People who actually know me recognize the image to the left as my avatar. They might not know what it is, but they know they see it across many of my various profiles and instant messenger accounts. It’s actually the screenshot of a Voki character that I created—a little bald dude with headphones in front of a baseball, surrounded by a fireball. It’s meaningful to me because I was the Director of Consumer Products at Oddcast when Voki was launched.
Fred told a similar story this week about his avatar:
“I began to use it a bit here and there around the web as I set up new profiles. But by no means was it the only profile picture I used. For corporate oriented services like LinkedIn, I'd use my Union Square Ventures headshot. For social nets like Facebook, I'd use a regular headshot. I used a photo of me taking a photo on Flickr for a long time.
But then I started to realize that the Wallstrip avatar was becoming my online identity. People would comment about it all the time. Around the time we sold Wallstrip, Howard asked Jenny to do a real painting of it which I now have in my office at Union Square Ventures. It's a real conversation starter.
Sometime in early 2008, I just decided to go with it everywhere. It's at the top of this blog and everywhere else I have an online identity. It's my online brand now.”
One of his commenters agreed: “thats how i recognize the Fred Wilson brand online.”
The key here is that, by making our online interactions personal, Fred and I are creating a brand for ourselves that has real business ROI. Followers of my blog and my Twitter account know that I bike, play softball, and kayak. They’ll joke with me about my taste for heavy industrial music, and they don’t mind so much the occasional snark I use in my writing, because when you deal with me professionally, you get Charlie O’Donnell the person, not just the resume.
It shouldn’t be any surprise, then, that I think of my online presence as my most important business asset—and that I conduct a lot of important business through these casual and personal channels.
That’s also why, more and more, LinkedIn is becoming less of a place of business for me, and more like a static rolodex. At the end of the day, LinkedIn just isn’t a place where I want to spend much time. I don’t engage in nearly the kind of interesting back and forth that I do on Twitter or on Disqus comments either on my both or that of others.
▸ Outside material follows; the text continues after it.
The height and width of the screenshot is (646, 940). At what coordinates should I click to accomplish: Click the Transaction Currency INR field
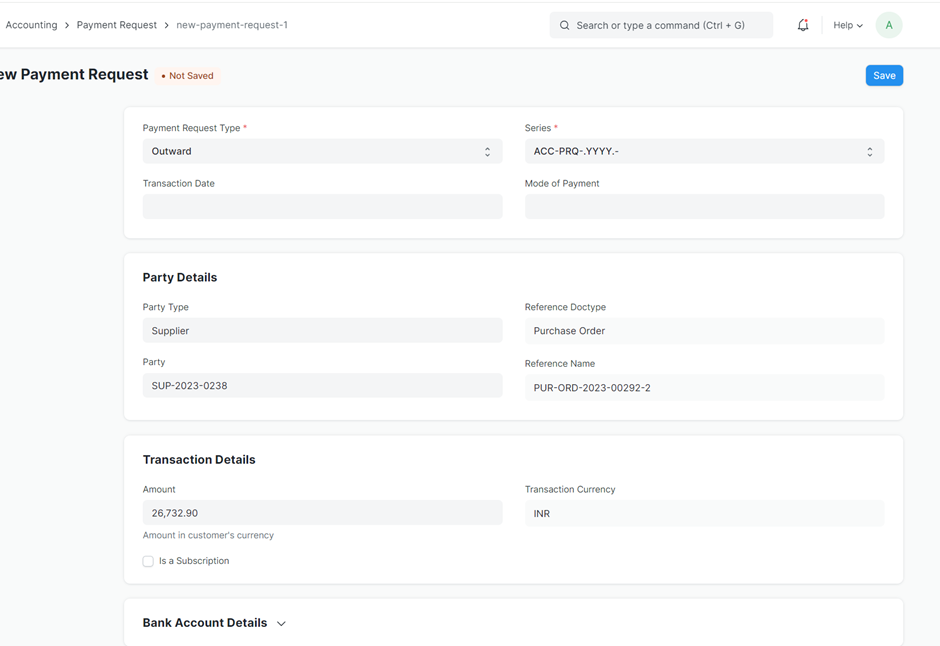click(704, 514)
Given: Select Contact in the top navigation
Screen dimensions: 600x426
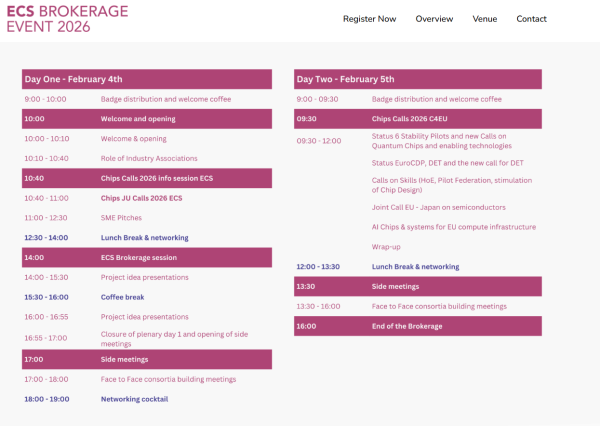Looking at the screenshot, I should click(531, 19).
It’s just a well connected rolodex of over 1300 of my best contacts… but in the grand scheme of things, I’d rank it a distant fourth in terms of my most important online profiles behind my blog, Twitter, and Facebook.
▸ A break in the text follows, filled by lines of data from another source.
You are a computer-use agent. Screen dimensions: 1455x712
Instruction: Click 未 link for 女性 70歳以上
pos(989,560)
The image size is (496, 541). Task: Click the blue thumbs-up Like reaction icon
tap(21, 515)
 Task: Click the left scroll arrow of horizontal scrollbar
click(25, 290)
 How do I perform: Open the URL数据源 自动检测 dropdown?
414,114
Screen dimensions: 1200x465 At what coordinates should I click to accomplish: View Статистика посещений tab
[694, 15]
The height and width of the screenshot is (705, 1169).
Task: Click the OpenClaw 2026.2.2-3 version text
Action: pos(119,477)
So when I got notified that not only had LinkedIn removed my avatar, but had revoked my photo privileges, I was pretty stunned. They told me that “as a professional networking site” they give users the opportunity to upload a photo to assist other members in recognizing me.
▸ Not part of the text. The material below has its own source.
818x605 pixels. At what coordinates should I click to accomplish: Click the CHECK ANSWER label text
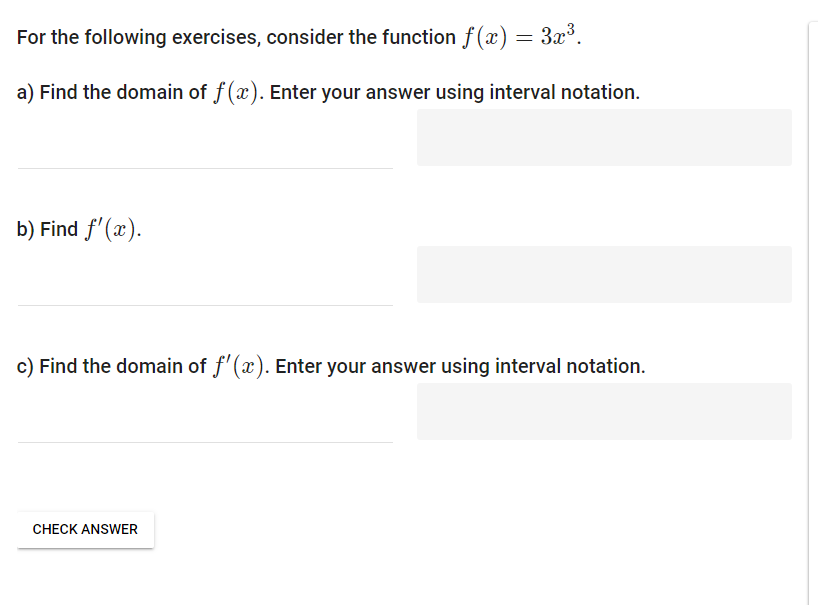85,529
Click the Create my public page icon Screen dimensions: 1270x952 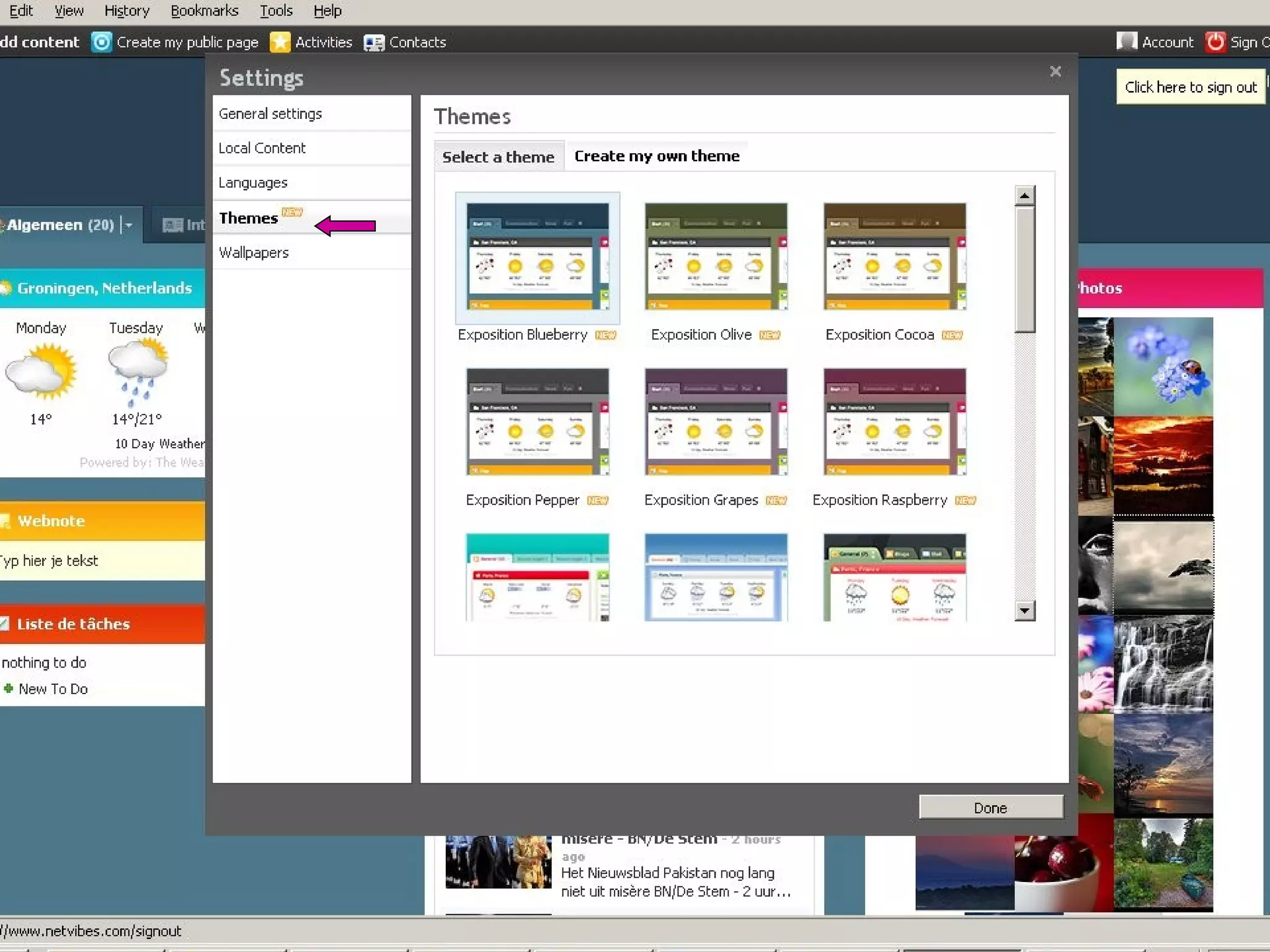click(101, 42)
Actually, I don’t need photos to help others remember who I am—because I only connect to people that already know me… and tend to know me pretty well. If you just saw my bald head at a conference and that’s all you have to go on, I’d rather you didn’t try to connect.
On top of that, LinkedIn’s language of photo “privileges” and giving me an “opportunity” is a rather interesting choice of words for a site that depends on its users’ content and active use of the site to upload their contacts to produce revenue. If anything, LinkedIn should be thanking me for the privilege I gave it to monetize my network, instead of reprimanding me for improper use of the “opportunity” it gave me like I was a child. Furthermore, who are they to tell me what acceptable professionalism is online? Clearly, over 1300 people find me acceptably professional. If they didn’t, they wouldn’t connect to me. How about removing all of the privileges of random people who don’t know me and try to connect.
I’ve been an active user of LinkedIn for years—advocating its usage and teaching about it up at Fordham. There are lots of things I wish it did—like helping me actively monitor relevant changes in my network or having better group tools. One problem I did not have, nor did anyone else, was too many people putting up avators or corporate logos as their image. It’s not a complaint you hear about Twitter—that the site is unprofessional because people don’t use their real pictures. LinkedIn may not care about how people conduct business now online—it’s making too much money selling access to my profile to recruiters. However, things have changed. More and more people are gathering in more friendly, social places online around common interests outside of their career and getting more business done like that than on a buttoned up resume site. Policing photos and reprimanding users that other users want to connect to shouldn’t be a priority for LinkedIn if it really wants to be the kind of place that up and coming professionals want to spend any time in.